The British administration was not the only thing that disappeared from India following independence. Following Partition, the Baghdadi community started to leave, for England, the United States, Canada, Australia, and, eventually, Israel. While some did decide to stay and participate actively in their new country, for many, the newly independent India was not somewhere they felt they could continue to live in peace and prosperity. Today, out of a community of thousands, only a handful of Baghdadi Jews remain in India. The synagogues lie empty and silent, kept from falling into disrepair by devoted Muslim caretakers. I have met people who were born in Kolkata who had no idea that there was ever an Iraqi-Jewish community in India. Independence thus marked the dawn of a national narrative in which Baghdadis would play little, if any, part. The Calcutta that my grandmother knew still exists in memories, in quirky turns of phrase, nursery rhymes and lullabies, bites of sweet-sour food, old photos, the pages of history books. But in modern-day India, it is nearly extinct.

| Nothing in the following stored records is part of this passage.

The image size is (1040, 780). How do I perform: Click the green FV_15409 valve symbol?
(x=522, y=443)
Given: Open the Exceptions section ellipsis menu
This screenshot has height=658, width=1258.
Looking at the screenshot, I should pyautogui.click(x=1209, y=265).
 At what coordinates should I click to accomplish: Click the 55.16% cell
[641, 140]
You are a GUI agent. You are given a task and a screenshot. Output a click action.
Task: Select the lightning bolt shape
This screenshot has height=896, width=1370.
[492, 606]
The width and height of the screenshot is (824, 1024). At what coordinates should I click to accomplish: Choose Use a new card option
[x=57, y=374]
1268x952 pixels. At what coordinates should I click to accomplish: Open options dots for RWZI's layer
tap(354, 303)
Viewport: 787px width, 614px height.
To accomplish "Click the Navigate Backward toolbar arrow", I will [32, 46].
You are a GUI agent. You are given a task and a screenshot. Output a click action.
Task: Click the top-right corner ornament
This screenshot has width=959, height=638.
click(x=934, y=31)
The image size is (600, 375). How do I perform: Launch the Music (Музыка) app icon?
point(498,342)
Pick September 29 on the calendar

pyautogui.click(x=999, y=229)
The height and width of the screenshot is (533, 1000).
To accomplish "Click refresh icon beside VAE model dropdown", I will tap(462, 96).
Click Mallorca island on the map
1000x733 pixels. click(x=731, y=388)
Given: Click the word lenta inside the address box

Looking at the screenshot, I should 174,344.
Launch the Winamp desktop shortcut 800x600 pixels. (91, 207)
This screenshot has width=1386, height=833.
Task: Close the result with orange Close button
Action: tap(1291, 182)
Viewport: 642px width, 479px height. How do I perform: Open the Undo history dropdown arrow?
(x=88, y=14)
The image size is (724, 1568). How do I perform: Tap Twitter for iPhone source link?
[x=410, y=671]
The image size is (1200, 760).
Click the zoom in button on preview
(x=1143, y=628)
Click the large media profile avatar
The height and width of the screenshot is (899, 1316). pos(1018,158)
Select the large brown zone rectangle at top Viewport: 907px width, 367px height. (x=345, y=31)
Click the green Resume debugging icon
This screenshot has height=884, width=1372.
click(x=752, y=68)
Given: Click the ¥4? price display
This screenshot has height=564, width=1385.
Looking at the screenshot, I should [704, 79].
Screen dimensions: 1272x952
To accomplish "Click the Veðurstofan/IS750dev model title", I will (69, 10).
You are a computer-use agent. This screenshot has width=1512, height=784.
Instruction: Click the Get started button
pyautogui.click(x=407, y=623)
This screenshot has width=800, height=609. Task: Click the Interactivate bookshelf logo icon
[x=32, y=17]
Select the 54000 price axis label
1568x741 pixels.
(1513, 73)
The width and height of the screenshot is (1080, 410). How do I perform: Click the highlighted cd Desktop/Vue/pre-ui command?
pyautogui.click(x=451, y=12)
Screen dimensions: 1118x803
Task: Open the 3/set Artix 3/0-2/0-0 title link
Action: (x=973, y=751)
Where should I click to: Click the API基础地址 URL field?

Indian independence day is a day when I both think about my family’s connections to a country that has fascinated me for as long as I can remember and, conversely, realise my distance from it, both physically and culturally. I hope that the day will come when I will be able to see India for myself and explore this seemingly contradictory connection further. In the meantime, I wish both India and Pakistan a happy Independence Day. May your futures be happy, peaceful, and as rich as your past.